Mme Hannele Voionmaa, l'ambassadrice de la Finlande, a offert un cadeau d'une valeur inestimable à Constantine, une copie d'un livre millénaire de médecine écrit par un natif de Constantine, connu sous le nom de «l'Africain constantinois».

 La date de la remise de ce cadeau est loin d'être fortuite, du moment qu'elle coïncide avec le 16 avril, la Journée nationale du Savoir, et quoi de plus précieux à offrir, en pareille occasion, que cette ancienne référence scientifique qui vient encore une fois confirmer que le savoir a toujours été le meilleur moyen qui puisse établir les relations entres les humains et il le restera. La remise de ce document au recteur de l'université Mentouri a eu lieu au terme d'une conférence de l'ambassadrice de la Finlande, portant sur la biographie, l'héritage écrit et les objectifs des voyages de l'explorateur finlandais Georg August Wallin (1811-1852), tenue jeudi dernier, à la grande salle de la bibliothèque centrale de l'université Mentouri.

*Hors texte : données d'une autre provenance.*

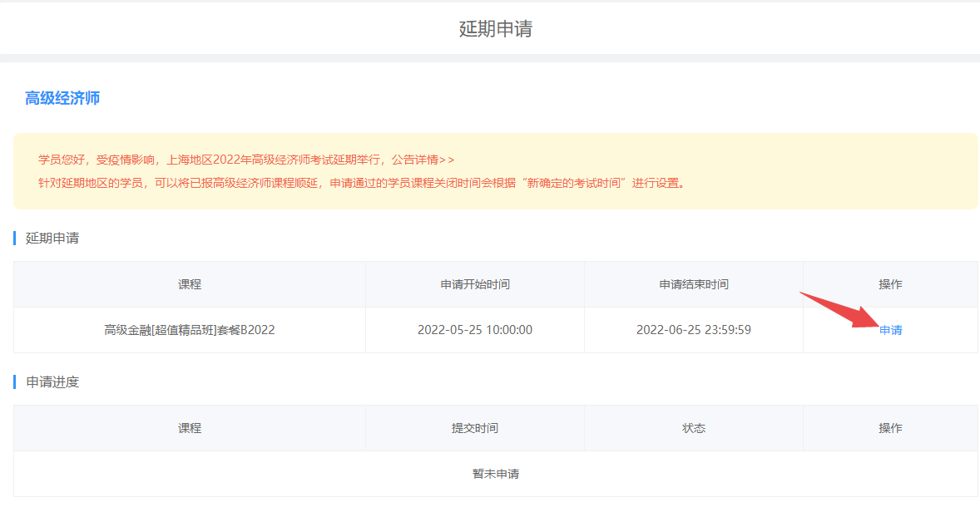Click 操作 column header in 申请进度 table
The image size is (980, 507).
(x=890, y=428)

L'ambassadrice a commencé sa conférence en soulignant qu'elle a été «impressionnée» par Constantine, «c'est une ville de grande histoire», dira-t-elle. Elle ajoute qu'elle est à Constantine pour présenter une personnalité finlandaise, Georg August Wallin, cet arabologue, «un érudit du Nord qui a consacré sa vie sans interruption à l'exploration des pays du Sud». «Il s'est préparé à un long périple en Orient, en faisant des études de médecine. Le désert étant exigeant pour tout le monde, vu son climat rude et impardonnable, il a apprécié d'une façon particulière les bédouins, il a joué de la flûte «Mizmar» et a même perfectionné cet apprentissage», indiquera-t-elle. Et d'ajouter qu'il «était le premier arabologue à pouvoir s'introduire dans des régions de la Péninsule Arabe, naguère impénétrables aux Occidentaux, chez les tribus de Haa Il, Al Jauf, il visitera aussi, la Médina, La Mecque. La conférencière a fait savoir également au sujet de l'explorateur finlandais qu'il a effectué d'autres voyages qui l'ont conduit au Caire, Damas, Baghdad, Beyrouth et autres. «Dans ses écrits, il a décrit d'une façon pointue ces populations et leurs dialectes», précisera-t-elle dans ce sillage. En plus, dira l'oratrice, «il avait un esprit critique envers les buts utilitaires des pays occidentaux, à cause duquel il fut renvoyé de l'Université de l'Empereur Alexandre à Helsinki», où il avait été nommé professeur de langues orientales en 1851. «Wallin s'est converti à l'islam et aura comme second nom «Abdel Walid». Il a succombé à une longue maladie à l'âge de 40 ans, et il est enterré à Helsinki dans le plus ancien cimetière musulman d'Europe», révèlera-t-elle encore devant une assistance très attentive. «Une œuvre collectée par Wallin sera éditée prochainement, elle vous sera transmise», promettra-t- elle. Par ailleurs, l'ambassadrice n'a pas manqué d'insister sur le fait «qu'il faut aller de l'avant dans la protection du patrimoine oral, par la collecte des poèmes lyriques, et je sais que vous en avez beaucoup en Algérie». «Comme il y a des gens qui font des voyages du nord vers le sud, il y a ceux qui le font du sud vers le nord», dira-t-elle à la fin de son allocution.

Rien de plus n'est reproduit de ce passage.